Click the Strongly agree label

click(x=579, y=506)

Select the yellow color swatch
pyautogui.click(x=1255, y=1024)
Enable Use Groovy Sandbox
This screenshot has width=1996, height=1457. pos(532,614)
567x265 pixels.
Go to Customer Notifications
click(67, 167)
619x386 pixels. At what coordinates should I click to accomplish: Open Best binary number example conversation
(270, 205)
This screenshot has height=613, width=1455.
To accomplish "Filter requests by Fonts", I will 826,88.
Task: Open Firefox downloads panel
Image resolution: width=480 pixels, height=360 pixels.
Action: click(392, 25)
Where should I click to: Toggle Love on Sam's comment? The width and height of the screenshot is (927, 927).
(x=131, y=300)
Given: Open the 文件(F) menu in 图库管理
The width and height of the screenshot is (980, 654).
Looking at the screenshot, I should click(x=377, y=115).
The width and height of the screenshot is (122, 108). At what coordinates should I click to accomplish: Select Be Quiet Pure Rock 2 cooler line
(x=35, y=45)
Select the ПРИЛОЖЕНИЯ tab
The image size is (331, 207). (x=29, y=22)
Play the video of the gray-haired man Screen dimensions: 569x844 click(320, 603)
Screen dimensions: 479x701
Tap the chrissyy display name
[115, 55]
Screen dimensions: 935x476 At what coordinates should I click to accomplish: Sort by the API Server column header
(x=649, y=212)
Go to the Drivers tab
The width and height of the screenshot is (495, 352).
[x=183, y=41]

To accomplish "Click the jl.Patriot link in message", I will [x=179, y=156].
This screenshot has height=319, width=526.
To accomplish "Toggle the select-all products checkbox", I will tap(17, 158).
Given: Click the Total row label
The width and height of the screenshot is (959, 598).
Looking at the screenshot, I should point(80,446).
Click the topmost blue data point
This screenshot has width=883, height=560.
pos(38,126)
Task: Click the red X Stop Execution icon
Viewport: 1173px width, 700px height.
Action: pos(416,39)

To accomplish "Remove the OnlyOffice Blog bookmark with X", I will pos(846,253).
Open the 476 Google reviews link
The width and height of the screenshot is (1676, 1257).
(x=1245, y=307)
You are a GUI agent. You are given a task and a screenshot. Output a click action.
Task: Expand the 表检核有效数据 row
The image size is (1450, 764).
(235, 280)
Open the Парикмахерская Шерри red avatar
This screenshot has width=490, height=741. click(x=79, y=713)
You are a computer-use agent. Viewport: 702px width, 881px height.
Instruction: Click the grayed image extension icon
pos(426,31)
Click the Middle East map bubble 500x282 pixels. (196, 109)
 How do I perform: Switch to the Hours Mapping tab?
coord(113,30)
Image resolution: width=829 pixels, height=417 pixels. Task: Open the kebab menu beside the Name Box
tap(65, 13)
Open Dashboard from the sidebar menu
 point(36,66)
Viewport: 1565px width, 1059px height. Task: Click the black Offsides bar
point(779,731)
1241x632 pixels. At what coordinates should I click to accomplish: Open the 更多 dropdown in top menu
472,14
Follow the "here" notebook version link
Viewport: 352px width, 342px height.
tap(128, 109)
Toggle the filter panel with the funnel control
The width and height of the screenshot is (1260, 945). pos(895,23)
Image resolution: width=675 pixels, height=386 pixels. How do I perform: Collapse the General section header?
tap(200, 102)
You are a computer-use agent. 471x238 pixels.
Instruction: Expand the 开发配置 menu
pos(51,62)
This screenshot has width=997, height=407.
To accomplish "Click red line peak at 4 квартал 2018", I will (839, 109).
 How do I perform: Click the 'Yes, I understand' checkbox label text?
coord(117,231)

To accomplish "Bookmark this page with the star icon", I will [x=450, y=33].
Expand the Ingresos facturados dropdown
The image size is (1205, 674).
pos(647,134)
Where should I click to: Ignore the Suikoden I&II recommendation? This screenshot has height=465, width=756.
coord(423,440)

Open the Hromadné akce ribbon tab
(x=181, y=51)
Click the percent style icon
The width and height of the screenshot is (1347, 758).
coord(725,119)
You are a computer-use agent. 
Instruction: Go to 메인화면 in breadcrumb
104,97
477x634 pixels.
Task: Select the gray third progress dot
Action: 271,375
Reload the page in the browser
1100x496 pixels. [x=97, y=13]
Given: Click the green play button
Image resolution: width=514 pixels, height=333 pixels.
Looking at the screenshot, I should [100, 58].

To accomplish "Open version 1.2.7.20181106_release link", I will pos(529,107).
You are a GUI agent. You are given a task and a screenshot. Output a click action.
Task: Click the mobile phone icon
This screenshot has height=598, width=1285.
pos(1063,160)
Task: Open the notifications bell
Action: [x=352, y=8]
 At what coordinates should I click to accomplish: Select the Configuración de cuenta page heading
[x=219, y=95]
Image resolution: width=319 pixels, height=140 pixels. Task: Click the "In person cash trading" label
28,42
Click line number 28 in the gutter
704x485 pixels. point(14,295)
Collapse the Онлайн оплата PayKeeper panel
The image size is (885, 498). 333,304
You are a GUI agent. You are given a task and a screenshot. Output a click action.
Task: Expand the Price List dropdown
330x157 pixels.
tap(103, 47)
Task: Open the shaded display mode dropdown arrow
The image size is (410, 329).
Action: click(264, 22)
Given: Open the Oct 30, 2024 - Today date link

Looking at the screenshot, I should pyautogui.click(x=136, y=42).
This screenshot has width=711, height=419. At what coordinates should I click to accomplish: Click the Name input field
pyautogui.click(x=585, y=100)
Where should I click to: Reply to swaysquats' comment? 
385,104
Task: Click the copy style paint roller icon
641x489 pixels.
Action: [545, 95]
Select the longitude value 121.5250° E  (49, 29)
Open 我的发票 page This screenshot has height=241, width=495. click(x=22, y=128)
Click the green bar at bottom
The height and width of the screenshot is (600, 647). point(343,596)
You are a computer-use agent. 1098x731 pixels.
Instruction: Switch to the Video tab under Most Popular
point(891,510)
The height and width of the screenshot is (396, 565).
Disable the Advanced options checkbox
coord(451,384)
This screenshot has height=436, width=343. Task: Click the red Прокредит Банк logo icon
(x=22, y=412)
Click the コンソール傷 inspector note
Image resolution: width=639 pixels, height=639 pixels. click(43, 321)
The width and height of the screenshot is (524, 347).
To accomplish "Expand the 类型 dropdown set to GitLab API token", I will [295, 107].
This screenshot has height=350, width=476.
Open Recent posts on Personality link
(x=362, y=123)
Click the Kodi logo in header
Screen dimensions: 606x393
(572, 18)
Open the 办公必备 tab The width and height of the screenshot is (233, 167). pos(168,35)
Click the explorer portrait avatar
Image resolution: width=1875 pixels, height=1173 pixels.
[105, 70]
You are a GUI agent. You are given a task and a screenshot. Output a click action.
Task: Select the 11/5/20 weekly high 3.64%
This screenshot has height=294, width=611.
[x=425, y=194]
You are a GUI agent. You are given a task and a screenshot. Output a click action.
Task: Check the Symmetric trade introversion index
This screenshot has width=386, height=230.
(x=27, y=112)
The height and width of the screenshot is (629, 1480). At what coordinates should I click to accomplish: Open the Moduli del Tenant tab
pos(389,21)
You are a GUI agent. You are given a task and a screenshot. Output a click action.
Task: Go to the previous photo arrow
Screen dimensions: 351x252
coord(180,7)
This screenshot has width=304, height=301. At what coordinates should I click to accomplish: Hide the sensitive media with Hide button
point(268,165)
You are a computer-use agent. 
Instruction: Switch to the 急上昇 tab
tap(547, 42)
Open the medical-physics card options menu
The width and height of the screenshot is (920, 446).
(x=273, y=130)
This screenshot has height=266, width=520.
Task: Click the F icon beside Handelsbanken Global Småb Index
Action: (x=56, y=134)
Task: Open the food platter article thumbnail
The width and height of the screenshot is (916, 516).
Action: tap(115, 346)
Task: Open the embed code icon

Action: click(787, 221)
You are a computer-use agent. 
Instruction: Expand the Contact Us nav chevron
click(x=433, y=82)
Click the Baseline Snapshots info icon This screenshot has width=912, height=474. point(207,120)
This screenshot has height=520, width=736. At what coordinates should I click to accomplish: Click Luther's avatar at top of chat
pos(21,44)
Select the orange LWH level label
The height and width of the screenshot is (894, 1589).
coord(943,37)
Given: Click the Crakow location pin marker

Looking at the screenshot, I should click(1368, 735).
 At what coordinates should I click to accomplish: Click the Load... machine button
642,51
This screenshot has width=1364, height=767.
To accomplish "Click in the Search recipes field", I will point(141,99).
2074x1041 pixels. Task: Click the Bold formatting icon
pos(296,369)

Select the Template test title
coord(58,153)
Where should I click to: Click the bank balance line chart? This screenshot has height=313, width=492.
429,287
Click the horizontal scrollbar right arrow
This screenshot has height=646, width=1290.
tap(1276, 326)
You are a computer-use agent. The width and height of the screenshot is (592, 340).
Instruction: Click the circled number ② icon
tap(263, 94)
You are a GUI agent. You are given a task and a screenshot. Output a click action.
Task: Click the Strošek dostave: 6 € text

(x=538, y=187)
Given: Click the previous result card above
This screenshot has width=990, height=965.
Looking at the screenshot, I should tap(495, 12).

* _Written task_:
Replace "Firefox" with "Chrome" in the records from the line with "This screenshot has height=613, width=1455." up to and including the line with "(x=131, y=300)". Give only those lines, with nothing else changed.

* _Response to the exercise_:
This screenshot has height=613, width=1455.
To accomplish "Filter requests by Fonts", I will 826,88.
Task: Open Chrome downloads panel
Image resolution: width=480 pixels, height=360 pixels.
Action: click(392, 25)
Where should I click to: Toggle Love on Sam's comment? The width and height of the screenshot is (927, 927).
(x=131, y=300)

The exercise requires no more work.